Extracted text:
-- Opening Marker --

M C Schafer, from the University of Southampton, is an engineer who specialises in human computer interaction and also how we respond physiologically and cognitively to our environment.

Catherine Noakes, who's at the University of Leeds, is a ventilation systems engineer so she uses computer simulations of flow within rooms, if you like making the invisible visible. And finally my role in this project is to think about how buildings react to their micro climate and how they are created too. We need really simple models of buildings and wind tunnels so these are what we call a street canyon, two rows of terrace buildings Coronation Street style, and what happens is that the thermal environment of this building is changed by flow around the building up stream of it. And that can get very complex, so it's the sort of experiments that we do to unpick those complex processes.

But we have to look into which are the most important things to measure and I think we have to start with human beings, what are we sensitive to, how is our performance effected and take that as our grounding point if you like for the research.

Climate change is a problem facing us right now and it affects us across a range of sectors, but we need to find win - win solutions to climate change. In the drive for energy efficiency we must make sure that we don't lose out in some other sector, like the way that we live and work in our buildings.

Challenging Engineers Films - Professor Jeremy O'Brien - EPSRC Global Engineering Challenges - transcript

Professor Jeremy O'Brien - University of Bristol, EPSRC Challenging Engineer

My name is Jeremy O'Brien and I'm Director of the Centre for Quantum Photonics here at the University of Bristol.

-- Closing Marker --

Record extracts:
-- Opening Marker --

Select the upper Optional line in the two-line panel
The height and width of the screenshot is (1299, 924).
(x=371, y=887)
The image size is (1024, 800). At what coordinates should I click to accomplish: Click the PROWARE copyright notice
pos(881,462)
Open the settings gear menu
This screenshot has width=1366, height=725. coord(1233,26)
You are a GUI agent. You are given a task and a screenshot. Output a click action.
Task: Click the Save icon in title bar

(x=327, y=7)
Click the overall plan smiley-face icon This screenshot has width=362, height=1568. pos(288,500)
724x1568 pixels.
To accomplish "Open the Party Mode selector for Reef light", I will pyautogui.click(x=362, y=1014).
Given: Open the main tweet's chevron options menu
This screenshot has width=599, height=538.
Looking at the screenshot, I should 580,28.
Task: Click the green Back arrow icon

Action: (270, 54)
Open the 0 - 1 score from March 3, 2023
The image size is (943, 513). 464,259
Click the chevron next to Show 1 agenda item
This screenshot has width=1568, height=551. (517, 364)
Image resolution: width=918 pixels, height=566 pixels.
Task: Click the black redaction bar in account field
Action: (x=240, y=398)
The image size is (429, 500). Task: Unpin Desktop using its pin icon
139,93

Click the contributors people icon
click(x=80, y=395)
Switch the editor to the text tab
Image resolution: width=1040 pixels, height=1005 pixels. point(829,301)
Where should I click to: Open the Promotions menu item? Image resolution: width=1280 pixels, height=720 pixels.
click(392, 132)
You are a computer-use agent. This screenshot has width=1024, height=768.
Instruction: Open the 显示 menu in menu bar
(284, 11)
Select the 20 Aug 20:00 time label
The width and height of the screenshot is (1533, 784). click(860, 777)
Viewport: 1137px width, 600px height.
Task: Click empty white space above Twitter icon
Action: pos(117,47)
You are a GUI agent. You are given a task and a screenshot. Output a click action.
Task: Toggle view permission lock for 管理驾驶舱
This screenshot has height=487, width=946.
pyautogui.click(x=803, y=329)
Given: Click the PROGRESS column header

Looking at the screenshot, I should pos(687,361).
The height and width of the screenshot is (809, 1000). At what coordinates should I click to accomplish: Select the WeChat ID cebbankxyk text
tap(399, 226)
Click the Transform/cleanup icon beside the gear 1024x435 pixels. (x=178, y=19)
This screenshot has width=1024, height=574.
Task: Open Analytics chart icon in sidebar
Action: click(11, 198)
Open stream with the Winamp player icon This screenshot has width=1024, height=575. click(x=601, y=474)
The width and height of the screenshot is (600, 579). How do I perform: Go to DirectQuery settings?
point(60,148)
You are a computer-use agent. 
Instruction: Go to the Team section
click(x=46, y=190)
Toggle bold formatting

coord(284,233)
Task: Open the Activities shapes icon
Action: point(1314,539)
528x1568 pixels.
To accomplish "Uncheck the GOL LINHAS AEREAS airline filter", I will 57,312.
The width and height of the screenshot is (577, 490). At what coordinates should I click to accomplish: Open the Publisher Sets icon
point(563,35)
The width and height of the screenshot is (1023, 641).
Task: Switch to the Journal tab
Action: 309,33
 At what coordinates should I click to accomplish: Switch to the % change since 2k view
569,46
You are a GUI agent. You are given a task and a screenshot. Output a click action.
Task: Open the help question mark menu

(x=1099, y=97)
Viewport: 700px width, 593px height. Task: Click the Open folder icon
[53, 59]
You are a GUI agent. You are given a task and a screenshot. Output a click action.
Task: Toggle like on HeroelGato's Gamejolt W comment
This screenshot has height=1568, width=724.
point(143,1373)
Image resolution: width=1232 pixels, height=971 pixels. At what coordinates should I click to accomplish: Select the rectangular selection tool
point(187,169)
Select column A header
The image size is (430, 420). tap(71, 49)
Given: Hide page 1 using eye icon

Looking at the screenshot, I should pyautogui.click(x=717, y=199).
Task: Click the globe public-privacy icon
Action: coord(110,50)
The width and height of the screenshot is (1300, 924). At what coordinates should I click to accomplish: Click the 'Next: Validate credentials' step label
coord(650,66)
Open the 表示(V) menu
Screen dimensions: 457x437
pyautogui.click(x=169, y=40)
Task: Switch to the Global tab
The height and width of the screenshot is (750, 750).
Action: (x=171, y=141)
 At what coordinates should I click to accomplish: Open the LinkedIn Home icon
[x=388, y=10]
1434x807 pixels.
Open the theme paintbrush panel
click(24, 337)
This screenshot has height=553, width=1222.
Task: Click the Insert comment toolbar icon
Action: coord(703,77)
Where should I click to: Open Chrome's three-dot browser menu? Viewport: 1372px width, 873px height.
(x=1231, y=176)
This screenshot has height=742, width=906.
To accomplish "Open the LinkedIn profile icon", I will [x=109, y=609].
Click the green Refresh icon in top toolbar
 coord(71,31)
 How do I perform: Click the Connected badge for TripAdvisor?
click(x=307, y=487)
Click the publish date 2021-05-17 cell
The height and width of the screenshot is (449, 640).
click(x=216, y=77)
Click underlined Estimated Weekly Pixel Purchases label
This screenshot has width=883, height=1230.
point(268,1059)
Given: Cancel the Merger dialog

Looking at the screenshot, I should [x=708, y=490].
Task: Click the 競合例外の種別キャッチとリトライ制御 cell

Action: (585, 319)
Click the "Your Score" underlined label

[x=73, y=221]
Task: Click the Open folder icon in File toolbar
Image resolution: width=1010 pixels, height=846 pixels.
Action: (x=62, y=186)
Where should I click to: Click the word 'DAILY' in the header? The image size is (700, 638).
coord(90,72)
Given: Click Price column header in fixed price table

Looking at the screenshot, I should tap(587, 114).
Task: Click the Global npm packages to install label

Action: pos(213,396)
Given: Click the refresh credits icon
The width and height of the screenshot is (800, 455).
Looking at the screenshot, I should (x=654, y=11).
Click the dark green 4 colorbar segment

-- Closing Marker --

Activities:
1. According to the EPSRC film transcript, what kind of engineer is Catherine Noakes?
2. Continue the EPSRC film transcript from its last sentence.
The lines come from a separate source and are unrelated to the EPSRC film transcript.

Responses to the tasks:
1. She is a ventilation systems engineer.

2.
Our centre is all about harnessing uniquely quantum mechanical effects for new technologies in information and communications sectors. We are interested in communication systems whose security is based on the laws of quantum physics. And there the idea is that if you encode information into a quantum mechanical system like a single particle of light, a photon, then any information extracted from that photon causes a disturbance in the state of the photon, which is detectable by the two legitimate parties who are communicating.

We are also interested in sensors which are becoming ubiquitous in healthcare environmental monitoring and security. We make them even more precise than they already are by harnessing quantum mechanical effects. And finally we are interested in quantum computers. These are computers that are ultra-powerful in particular applications. If you want to calculate the properties of a new molecule or a new material or something, then you need this type of computational power that a quantum computer offers.

This is a laboratory where we are testing all of these types of technologies at the prototype level, with the ambition of being able to scale these technologies up and make them practical. Its very hard to explain quantum physics and it typically takes many years of study before people begin to start to understand it. I guess the way I would attempt to explain it and I do to under graduate students for example, is that if you and your ancestors had gone about your business on the atomic scale for the last millennia, then quantum physics would be natural to you and normal and the macroscopic world, ie the world that we do actually live in, would seem very strange and bizarre to us. The only real surprise is that things behave differently at these different scales.

The EPSRC is very focussed on grand challenges at the moment and one of them is quantum physics for new quantum technologies and that is very much a grand challenge that we're speaking to here at our centre in Bristol.

This area of research is extremely important because it spans a very large spectrum of science technology and society more generally, ranging from secure communications systems which are important for corporations, governments and increasingly important for individuals as well, as we store and transmit more and more personal information on our mobile phones for example, and to design new materials, new pharmaceuticals and new clean energy devices which is the ultimate application, I believe, of quantum computers and is going to have profound impacts on every aspect of our economy and society I would say.